Abstract Inhalation anaesthetics might affect perioperative drug elimination by altering drug distribution, hepatic blood flow or drug metabolism. The in vitro effects of isoflurane on aniline hydroxylation and aminopyrine N‐demethylation were investigated with guinea pig liver microsomes to assess the role of isoflurane on oxidative drug metabolism through the hepatic mixed‐function oxidase system. p ‐Aminophenol and formaldehyde were measured spectrophotometrically as metabolic products of aniline hydroxylation and aminopyrine N‐demethylation, respectively, where the reaction mixture consisted of a microsomal suspension, NADPH, aminopyrine or aniline, with or without isoflurane.

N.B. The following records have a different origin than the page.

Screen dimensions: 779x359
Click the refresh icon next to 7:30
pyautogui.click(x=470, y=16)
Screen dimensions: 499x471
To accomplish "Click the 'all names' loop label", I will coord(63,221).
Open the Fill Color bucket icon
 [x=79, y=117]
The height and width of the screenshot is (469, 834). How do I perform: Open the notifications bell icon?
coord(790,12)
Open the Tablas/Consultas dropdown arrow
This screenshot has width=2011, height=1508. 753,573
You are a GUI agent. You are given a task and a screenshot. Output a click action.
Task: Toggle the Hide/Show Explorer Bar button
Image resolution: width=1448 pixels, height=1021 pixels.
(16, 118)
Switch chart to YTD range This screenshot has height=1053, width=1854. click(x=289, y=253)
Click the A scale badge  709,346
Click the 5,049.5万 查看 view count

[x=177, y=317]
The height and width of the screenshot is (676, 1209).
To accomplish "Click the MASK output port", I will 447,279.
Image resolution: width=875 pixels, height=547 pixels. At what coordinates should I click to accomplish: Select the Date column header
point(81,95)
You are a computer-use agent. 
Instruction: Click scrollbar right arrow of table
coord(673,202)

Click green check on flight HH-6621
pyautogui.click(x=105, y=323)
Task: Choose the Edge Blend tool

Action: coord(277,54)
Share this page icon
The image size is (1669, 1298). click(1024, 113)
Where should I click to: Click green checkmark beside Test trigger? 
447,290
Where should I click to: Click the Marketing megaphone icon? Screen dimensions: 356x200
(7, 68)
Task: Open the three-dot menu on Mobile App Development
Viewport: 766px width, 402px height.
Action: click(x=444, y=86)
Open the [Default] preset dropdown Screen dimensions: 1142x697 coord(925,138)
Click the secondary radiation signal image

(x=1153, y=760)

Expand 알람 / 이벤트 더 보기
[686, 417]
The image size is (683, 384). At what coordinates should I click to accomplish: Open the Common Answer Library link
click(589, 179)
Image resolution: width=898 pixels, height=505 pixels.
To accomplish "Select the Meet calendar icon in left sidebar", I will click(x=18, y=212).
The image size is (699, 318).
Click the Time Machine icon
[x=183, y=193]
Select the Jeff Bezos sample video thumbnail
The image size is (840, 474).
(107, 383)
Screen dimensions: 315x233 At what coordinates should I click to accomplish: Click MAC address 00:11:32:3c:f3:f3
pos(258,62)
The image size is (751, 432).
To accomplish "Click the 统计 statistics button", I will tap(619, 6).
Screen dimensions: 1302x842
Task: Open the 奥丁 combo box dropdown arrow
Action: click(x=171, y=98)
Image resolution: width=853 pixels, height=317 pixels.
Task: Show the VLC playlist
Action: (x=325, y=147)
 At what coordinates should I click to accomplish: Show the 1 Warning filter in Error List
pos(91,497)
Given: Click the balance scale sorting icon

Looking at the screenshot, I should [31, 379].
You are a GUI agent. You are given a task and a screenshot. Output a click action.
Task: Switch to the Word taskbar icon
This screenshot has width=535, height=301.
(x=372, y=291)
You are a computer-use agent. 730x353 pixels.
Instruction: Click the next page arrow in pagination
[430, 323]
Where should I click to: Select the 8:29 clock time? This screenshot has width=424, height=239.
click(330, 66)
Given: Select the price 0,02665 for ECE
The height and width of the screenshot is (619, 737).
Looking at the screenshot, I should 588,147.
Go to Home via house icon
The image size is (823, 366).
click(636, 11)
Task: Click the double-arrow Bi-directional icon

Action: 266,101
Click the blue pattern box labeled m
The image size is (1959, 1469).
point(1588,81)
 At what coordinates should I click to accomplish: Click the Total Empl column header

The rate of cytochrome P–450 reduction by NADPH affected in the presence of isoflurane was investigated by spectrometric measurement of the CO–cytochrome P–450 complex formation at various times. Due to the addition of isoflurane, the V max values for aniline hydroxylation evidently increased except in high isoflurane concentration (3.33 mM) and for aminopyrine N‐demethylation the value was significantly low only in the presence of a high isoflurane concentration, whereas the K m values significantly decreased in aniline hydroxylation and increased in aminopyrine N‐demethylation, and isoflurane also accelerated the rate of cytochrome P–450 reduction by NADPH. These results reflect the inhibition of aminopyrine N‐demethylation and activation of aniline hydroxylation in the presence of isoflurane as a consequence of isoflurane‐accelerated cytochrome P–450 reduction by NADPH and/or drug–enzyme binding properties, and may have implications on the metabolism of perioperatively administered drugs during isoflurane anaesthesia.